> Task description: Repeat only the stretch of lines below that runs from the line with "You are a GUI" through the line with "The height and", unaltered.

> The records:
§
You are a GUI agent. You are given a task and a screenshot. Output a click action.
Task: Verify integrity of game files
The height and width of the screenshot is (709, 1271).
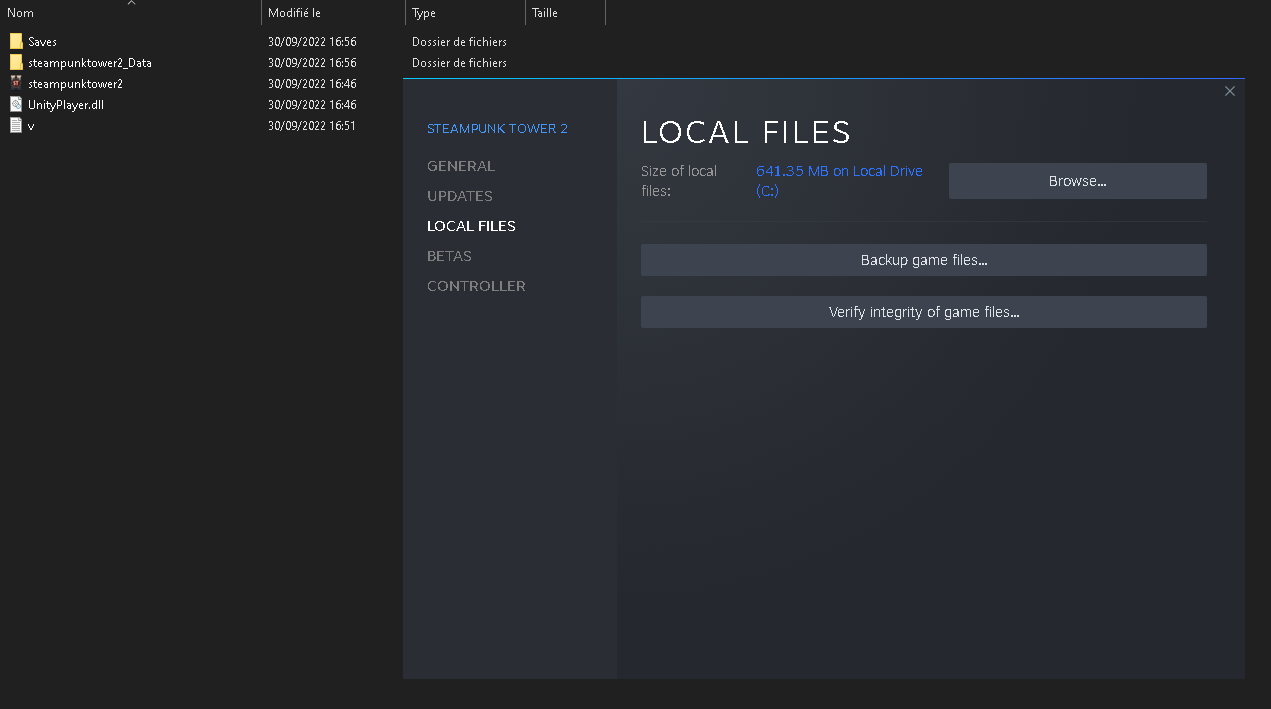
§
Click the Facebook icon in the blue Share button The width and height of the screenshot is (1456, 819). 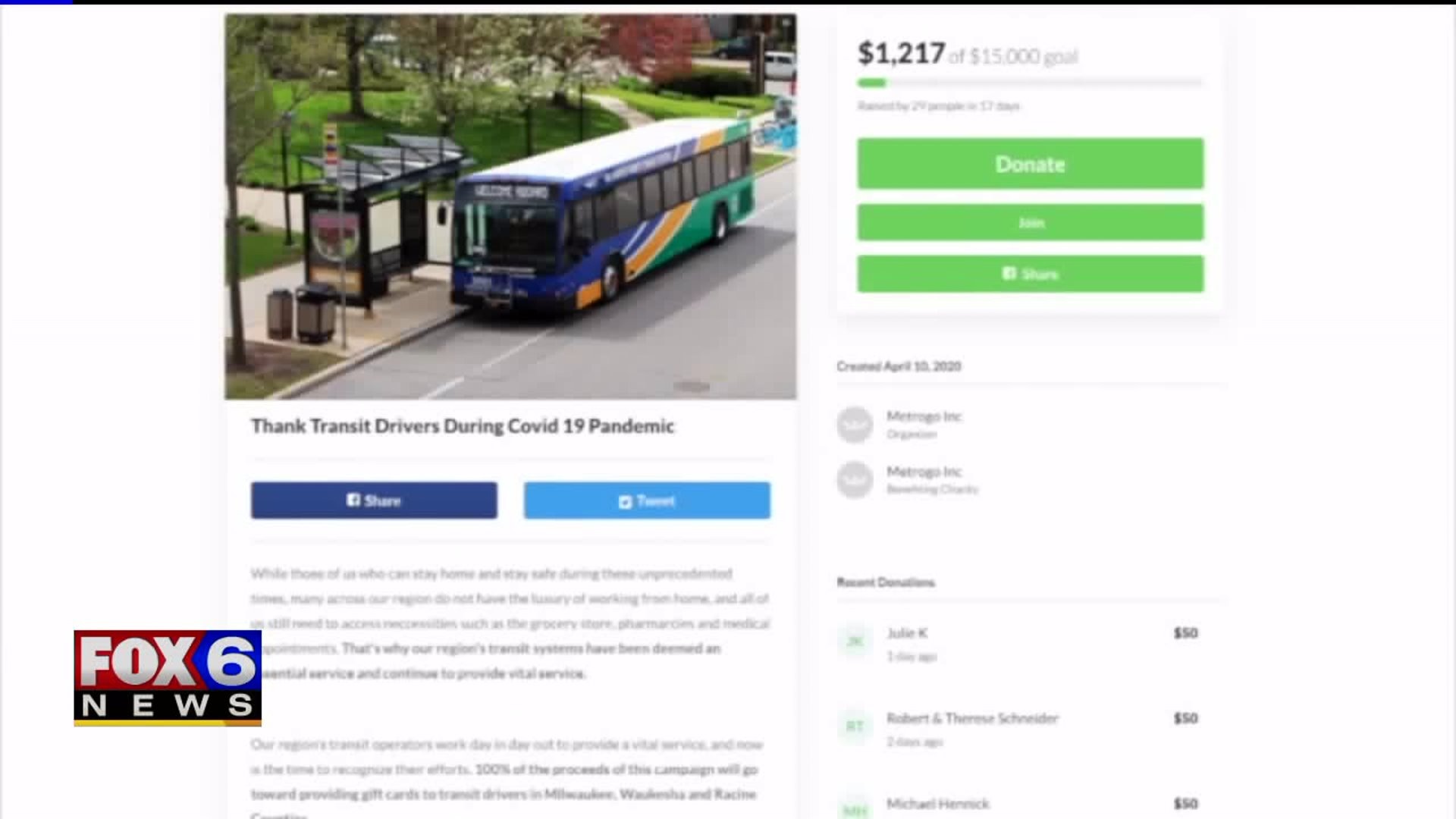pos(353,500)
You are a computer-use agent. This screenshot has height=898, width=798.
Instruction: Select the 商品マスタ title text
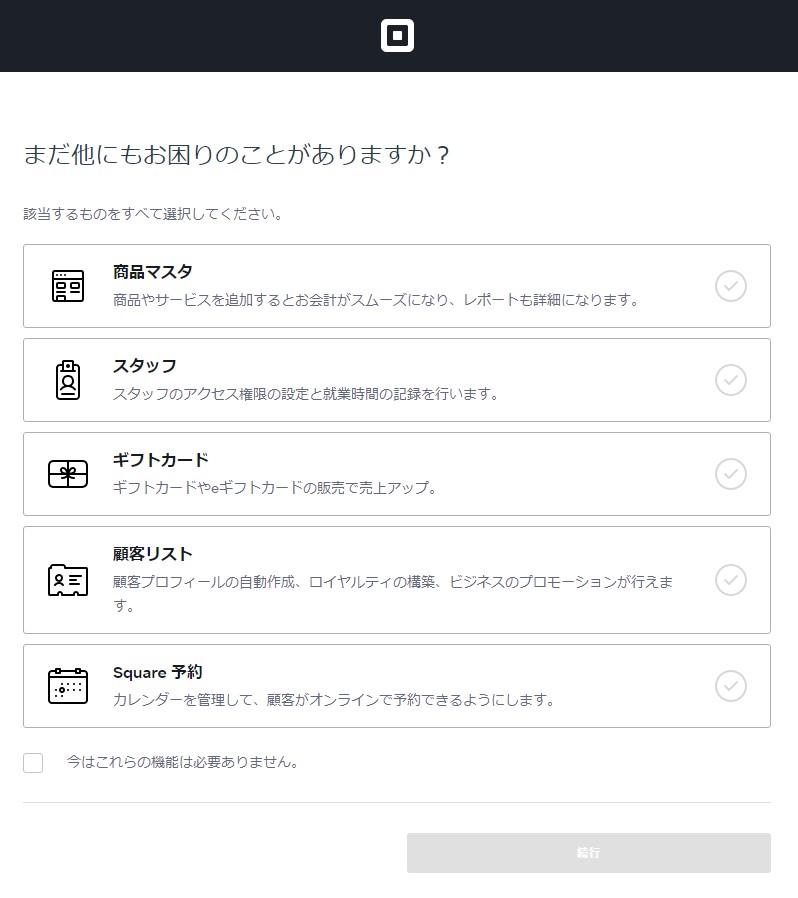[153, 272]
§
> Answer space:
You are a GUI agent. You are given a task and a screenshot. Output a click action.
Task: Verify integrity of game files
The height and width of the screenshot is (709, 1271).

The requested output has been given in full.